He joined the Navy at 18 and served aboard the HMS Orion. On June 6, 1944, the ship and its young officer joined the massive D-Day armada traveling from England to France.
According to one account, when the order came down from the bridge to "prepare to fire," someone misheard and fired. It was said to be the first shot of the invasion.
Mr. Barry and his crew were told they were expendable.
"I didn't much like the idea of that!" he recalled in a 2005 interview.
Mr. Barry survived, and after the war met Gertrude "Trudy" Quetsch during a philosophy class at Oxford in 1952.
She first thought he was a British earl, and he took her for a rich American.
"... We were neither of us right!" he recalled in the 2005 interview. "But it was immediately apparent to me that she was the smartest, most beautiful thing ..."
They married in 1954 in her hometown of Chicago.
In 1960, he retired from the Navy and got an offer to teach here at the new St. Louis Priory School.

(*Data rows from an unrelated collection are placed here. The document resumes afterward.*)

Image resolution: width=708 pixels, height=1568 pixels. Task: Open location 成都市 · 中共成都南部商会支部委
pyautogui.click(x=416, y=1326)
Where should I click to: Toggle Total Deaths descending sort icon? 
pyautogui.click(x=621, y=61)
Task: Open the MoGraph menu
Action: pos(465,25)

It was founded in 1956 by a group of wealthy families who wanted a school that would prepare Catholic boys for the very best colleges. The best schools then were considered to be British, so the founders went to England to recruit monks of the Benedictine Order of Ampleforth College.

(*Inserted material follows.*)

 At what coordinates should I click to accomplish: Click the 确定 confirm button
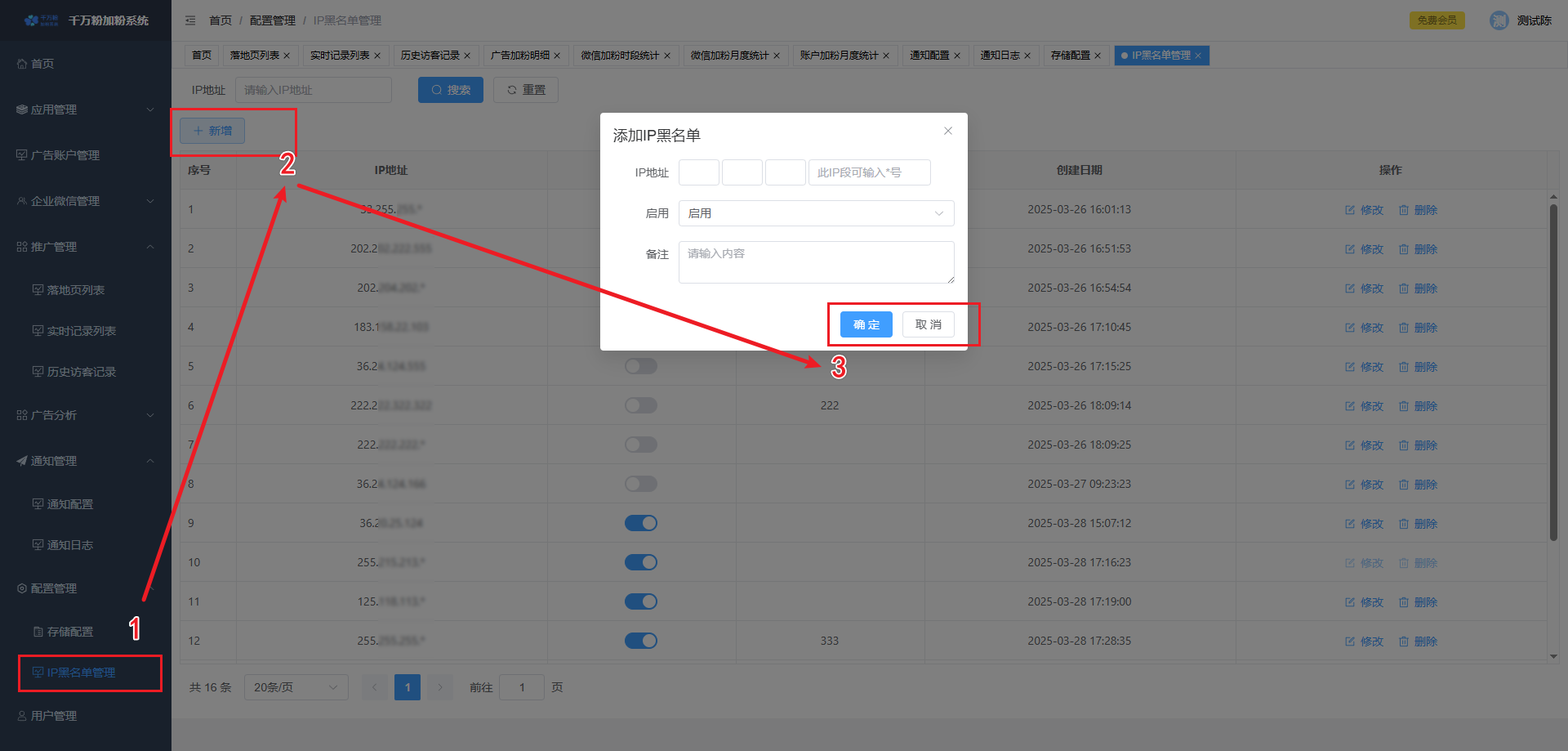(866, 324)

Some of the monks knew Mr. Barry from Ampleforth, where he had studied, and they hired him.
"I had no qualifications in teaching at all," Mr. Barry remarked in the interview.

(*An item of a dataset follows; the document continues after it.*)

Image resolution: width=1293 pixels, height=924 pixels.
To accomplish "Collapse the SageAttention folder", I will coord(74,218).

At the Priory School, he taught physics, a sometimes dry subject, but not in Mr. Barry's classes.
"Brian was wonderful, quirky and very, very engaging," said Deacon Tom Mulvihill of the Class of 1980 and now admissions director at the school. "You could never be bored in a Brian Barry class."
Mr. Barry also was director for 10 years of the now-closed Mark Twain Summer Institute here, born during the 'space race" with the Russians after the launch of Sputnik in 1957.
Mr. Barry said he got the best students in St. Louis, the best teachers — and plenty of money.
He also worked part time at Monsanto, where he engaged in one of his lifelong passions: trying to use electromagnetism to desalt seawater.
"Yes, this idea is really a bit wacky, but it may work," he once said.
Mr. Barry donated his body to science through St. Louis University. A memorial Mass will be celebrated at 3:30 p.m. today at St. Louis Abbey Church, 500 South Mason Road, Creve Coeur, followed by a reception at The Switzer House on the campus of the Priory School.
Survivors, in addition to his wife of 56 years, include a daughter, Anne Weber of Wright City; five sons, Mark Barry of Town and Country, John Barry of Pleasant Prairie, Wis., Jamie Barry of Kansas City, Michael Barry of Natick, Mass., and Peter Barry of Creve Coeur; a sister, Celia Robertson of Arundel, Sussex, England; two brothers, John Barry of Cromer, Norfolk, England, and Dr. Philip Barry of Brent Knoll, Somerset, England; and 11 grandchildren.